> [Stated exercise] Edit the listing below by replacing "Shortcuts" with "Bookmarks" and leaving every other line unchanged.

Target position records:
::::::::::
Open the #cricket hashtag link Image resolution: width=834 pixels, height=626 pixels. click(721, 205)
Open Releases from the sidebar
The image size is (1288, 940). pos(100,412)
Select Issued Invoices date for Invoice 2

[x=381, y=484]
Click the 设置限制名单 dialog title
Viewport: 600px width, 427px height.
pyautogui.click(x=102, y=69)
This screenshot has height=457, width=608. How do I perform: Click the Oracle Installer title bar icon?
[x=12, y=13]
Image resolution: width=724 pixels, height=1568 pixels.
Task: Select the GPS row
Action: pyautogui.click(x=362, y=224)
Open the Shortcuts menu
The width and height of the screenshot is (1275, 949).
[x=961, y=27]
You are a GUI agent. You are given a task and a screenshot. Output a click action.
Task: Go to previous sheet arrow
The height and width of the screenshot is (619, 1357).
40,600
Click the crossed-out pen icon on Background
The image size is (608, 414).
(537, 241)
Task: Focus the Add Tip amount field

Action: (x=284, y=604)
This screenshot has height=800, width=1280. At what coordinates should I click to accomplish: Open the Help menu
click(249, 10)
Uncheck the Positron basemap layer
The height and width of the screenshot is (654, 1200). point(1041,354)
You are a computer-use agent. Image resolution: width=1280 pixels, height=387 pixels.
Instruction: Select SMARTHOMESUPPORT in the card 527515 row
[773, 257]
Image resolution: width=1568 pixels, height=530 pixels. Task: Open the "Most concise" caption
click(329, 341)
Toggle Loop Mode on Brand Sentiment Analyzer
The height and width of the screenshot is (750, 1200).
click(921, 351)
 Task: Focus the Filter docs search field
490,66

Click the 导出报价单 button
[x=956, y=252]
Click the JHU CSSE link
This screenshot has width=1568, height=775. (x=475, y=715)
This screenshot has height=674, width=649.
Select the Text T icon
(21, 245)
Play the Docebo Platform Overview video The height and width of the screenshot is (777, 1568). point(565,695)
::::::::::
> [Answer to the task]
Open the #cricket hashtag link Image resolution: width=834 pixels, height=626 pixels. click(721, 205)
Open Releases from the sidebar
The image size is (1288, 940). pos(100,412)
Select Issued Invoices date for Invoice 2

[x=381, y=484]
Click the 设置限制名单 dialog title
Viewport: 600px width, 427px height.
pyautogui.click(x=102, y=69)
This screenshot has height=457, width=608. How do I perform: Click the Oracle Installer title bar icon?
[x=12, y=13]
Image resolution: width=724 pixels, height=1568 pixels.
Task: Select the GPS row
Action: pyautogui.click(x=362, y=224)
Open the Bookmarks menu
The width and height of the screenshot is (1275, 949).
[x=961, y=27]
You are a GUI agent. You are given a task and a screenshot. Output a click action.
Task: Go to previous sheet arrow
The height and width of the screenshot is (619, 1357).
40,600
Click the crossed-out pen icon on Background
The image size is (608, 414).
(537, 241)
Task: Focus the Add Tip amount field

Action: (x=284, y=604)
This screenshot has height=800, width=1280. At what coordinates should I click to accomplish: Open the Help menu
click(249, 10)
Uncheck the Positron basemap layer
The height and width of the screenshot is (654, 1200). point(1041,354)
You are a computer-use agent. Image resolution: width=1280 pixels, height=387 pixels.
Instruction: Select SMARTHOMESUPPORT in the card 527515 row
[773, 257]
Image resolution: width=1568 pixels, height=530 pixels. Task: Open the "Most concise" caption
click(329, 341)
Toggle Loop Mode on Brand Sentiment Analyzer
The height and width of the screenshot is (750, 1200).
click(921, 351)
 Task: Focus the Filter docs search field
490,66

Click the 导出报价单 button
[x=956, y=252]
Click the JHU CSSE link
This screenshot has width=1568, height=775. (x=475, y=715)
This screenshot has height=674, width=649.
Select the Text T icon
(21, 245)
Play the Docebo Platform Overview video The height and width of the screenshot is (777, 1568). point(565,695)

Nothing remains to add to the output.